Exp Cell Res. 2019 Nov 20;:111736

Authors: Cai H, Li B, Bai A, Huang J, Zhan Y, Sun N, Liang Q, Xu C

Abstract
Symptom of ventricular hypertrophy caused by cardiac troponin T (TNNT2) mutations is mild, while patients often showed high incidence of sudden cardiac death. The 92nd arginine to glutamine mutation (R92Q) of cTnT was one of the mutant hotspots in hypertrophic cardiomyopathy (HCM). However, there are no such human disease models yet. To solve this problem, we generated TNNT2 R92Q mutant hESC cell lines (heterozygote or homozygote) using TALEN mediated homologous recombination in this study.
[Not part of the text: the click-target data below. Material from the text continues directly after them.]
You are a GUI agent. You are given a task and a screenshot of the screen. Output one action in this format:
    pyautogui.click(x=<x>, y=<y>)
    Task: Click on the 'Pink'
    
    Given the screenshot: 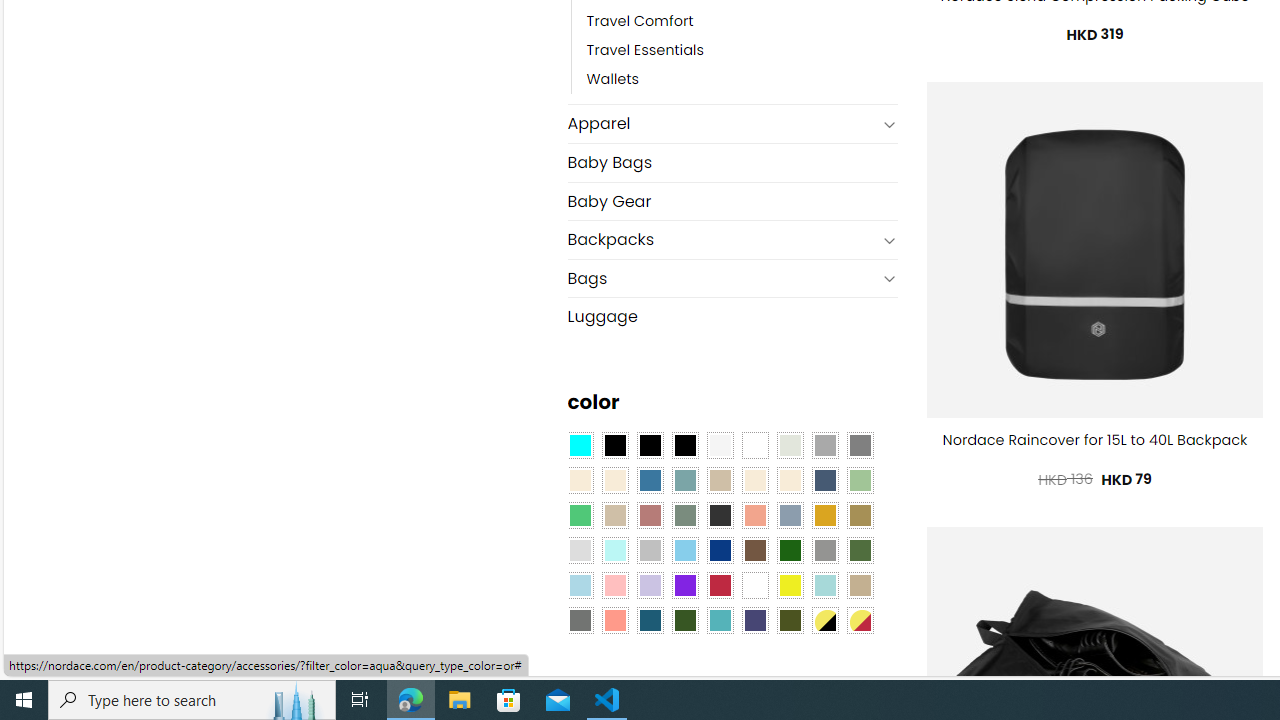 What is the action you would take?
    pyautogui.click(x=614, y=585)
    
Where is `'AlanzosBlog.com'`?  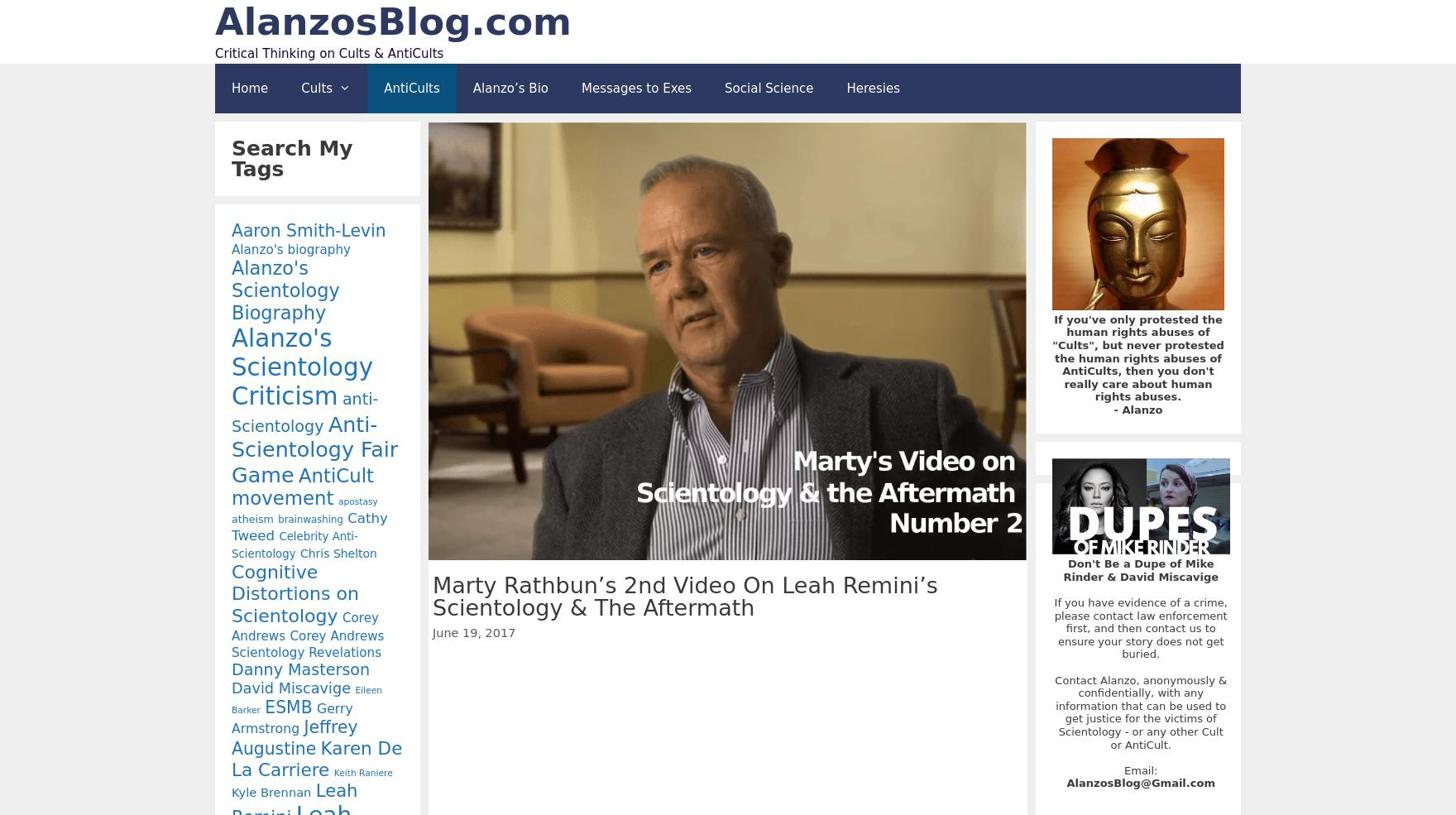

After directed cardiac differentiation, we found a relative larger cell size in both heterozygous and homozygous TNNT2 R92Q hESC-cardiomyocytes. Expression of atrial natriuretic peptide (ANP), brain natriuretic peptide (BNP), and sarcoplasmic reticulum Ca2+-ATPase2a (SERCA2a) were downregulated, while myocyte specific enhancer factor 2c (MEF2c) and the ratio of beta myosin to alpha myosin heavy chain (MYH7/MYH6) were increased in heterozygous TNNT2 R92Q hESC-cardiomyocytes. TNNT2 R92Q mutant cardiomyocytes exhibited efficient responses to heart-related pharmaceutical agents. We also found TNNT2 R92Q heterozygous mutant cardiomyocytes showed increased calcium sensitivity and contractility. Further, engineered heart tissues (EHTs) prepared by combining rat decellularized heart extracellular matrices with heterozygous R92Q mutant cardiomyocytes showed similar drug responses as to HCM patients and increased sensitivity to caspofungin-induced cardiotoxicity. Using RNA-sequencing of TNNT2 R92Q heterozygous mutant cardiomyocytes, we found dysregulation of calcium might participated in the early development of hypertrophy. Our hESC-derived TNNT2 R92Q mutant cardiomyocytes and EHTs are good in vitro human disease models for future disease studies and drug screening.